More seriously, currently available stainless steel droppers are designed such
that they
transfer the vertical pull to which the conductor may be subjected, due to
ice, wind or
vegetation effects, to the catenary and support structure. Thus, the
likelihood of the
catenary and support structure being pulled down by the passage of a
pantograph on
the conductor increases, and, if this occurs, it causes significant damage to
the support
structure, pantograph and, also possibly, off-track radio-signalling
equipment.
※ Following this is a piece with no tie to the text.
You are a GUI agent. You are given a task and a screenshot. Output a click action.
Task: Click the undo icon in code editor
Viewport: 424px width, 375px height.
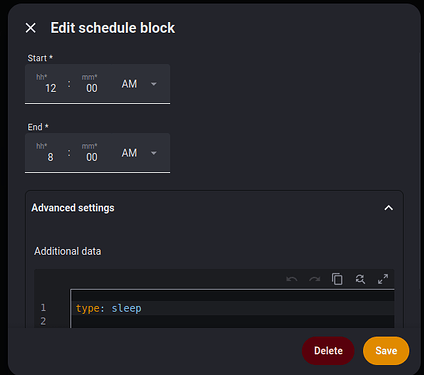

Clearly,
replacement of any components of the system and/or repair of any damage
requires
the closure of the affected line for significant periods of time, not to
mention investment
of manpower, time and money.
Accordingly, it is desirable to provide a dropper that: (i) absorbs any
excessive vertical
forces exerted by the pantograph on the conductor, (ii) can be installed with
ease and
minimal investment of manpower, time and money, and that is less subject to
human-
error than known installation methods, and (iii) provides a form of damage
control in
that it fails before excessive vertical forces are transferred to the catenary
and/or
conductor, thus reducing the possibility of significant damage to the traction
system.
According to an embodiment of the present invention, there is provided a
dropper for
use in connecting a conductor and a catenary wire in an overhead electric
traction
system comprising: a conductor clamp for connecting the dropper to the
conductor,
which comprises a moulded clamp body that snaps onto the conductor; a dropper
cord
connected to the clamp body at the end opposite to that connecting with the
conductor;
and connection means for connecting the dropper to the catenary wire, wherein
the
dropper cord is flexible such that the application of a substantially
vertically upwards
force exerted by the conductor to the conductor end of the dropper cord causes
the
dropper cord to bend, thereby to prevent any upwards movement of the catenary
wire.
By having a flexible cord, the dropper absorbs any uplift imparted to the
overhead
conductor and/or catenary when a pantograph travels the length of the
conductor.
Thus, the possibility of a travelling wave being set up before the path of the
pantograph, which would cause the undesirable scenario of arcing and/or damage
to
electrical equipment, is reduced.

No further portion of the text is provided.